I’m currently in the process of heavily rewriting my web-extension forget-me-not.
I already have over 300 tests in place, but more are expected to come, and my old approach of creating a simulation of a browser was not something I wanted to keep maintaining, especially since that approach made it hard to cover all the different browser targets.
When I was in london last year to meet with Mozilla and other extension developers, I received a lot of questions on how I test my web-extensions. Back then I had to tell them, that most of the stuff I do is custom-tailored to my extensions need.
Trying to Find a Better Solution
I lately switched most of my other TypeScript projects to tests with jest, so I thought it might be a good idea to use jest for forget-me-not as well.
With jest you can mock entire npm packages. But it’s not very comfortable to use for a deeply nested API like
Some time ago I had a deeper look at the js Proxy class and it seemed like a good choice to dynamically create mocks on the fly.
With the addition of the types from the webextension-polyfill-ts project and some TypeScript-Fu, I was able to create a deep-mocking library, which makes mocking quite simple.

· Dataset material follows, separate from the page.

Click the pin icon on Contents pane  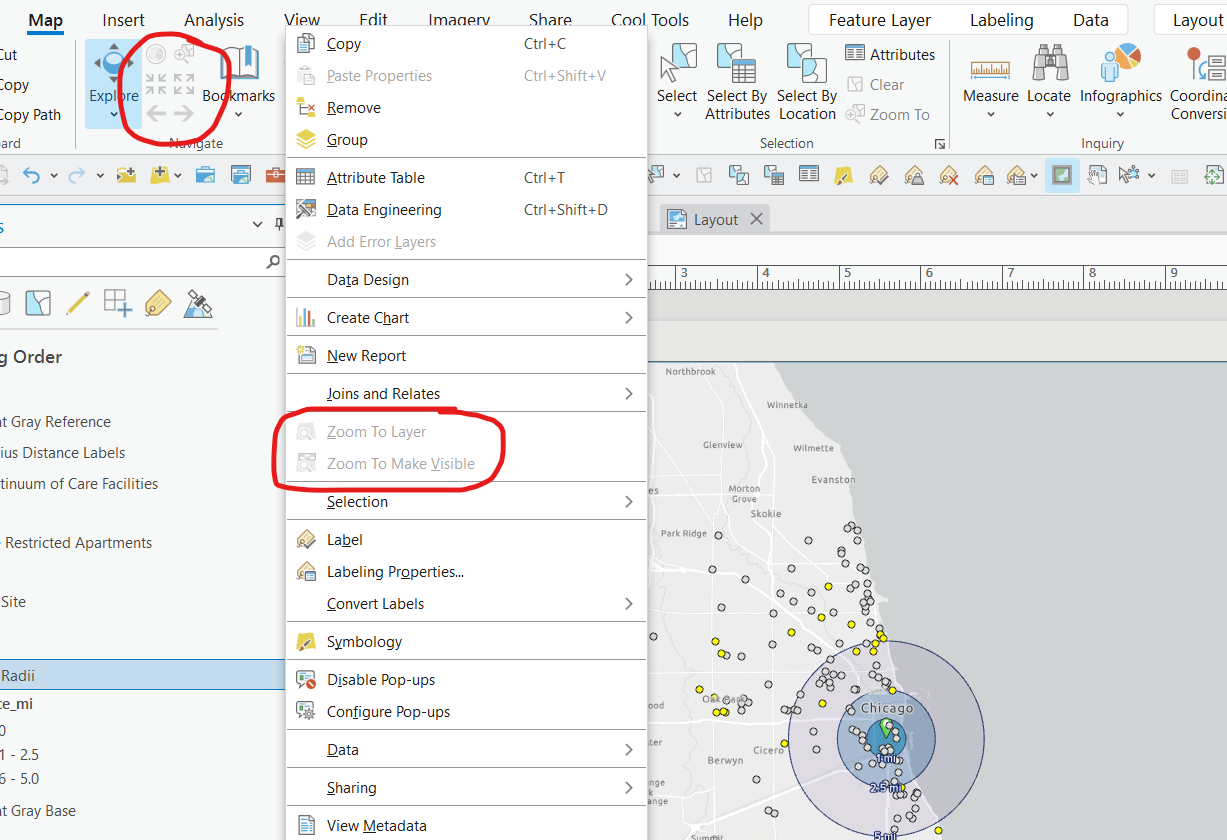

mockzilla is the first project that came out of this. This project is generic and has no ties to web-extensions. So you can use this for any API you want!
mockzilla-webextension makes use of mockzilla to provide a global mockBrowser object (to declare expectations) and automatically provide a global browser mock instance as well (which your logic will use). It also provides a helper to make mocking and testing events easier.
While I’m still in the process of finding out how I want my tests to work, I would like to gather some feedback from you to see if you have any additions or criticism on some of the approaches.
Additionally it would be awesome if there are developers who would be willing to contribute to these projects.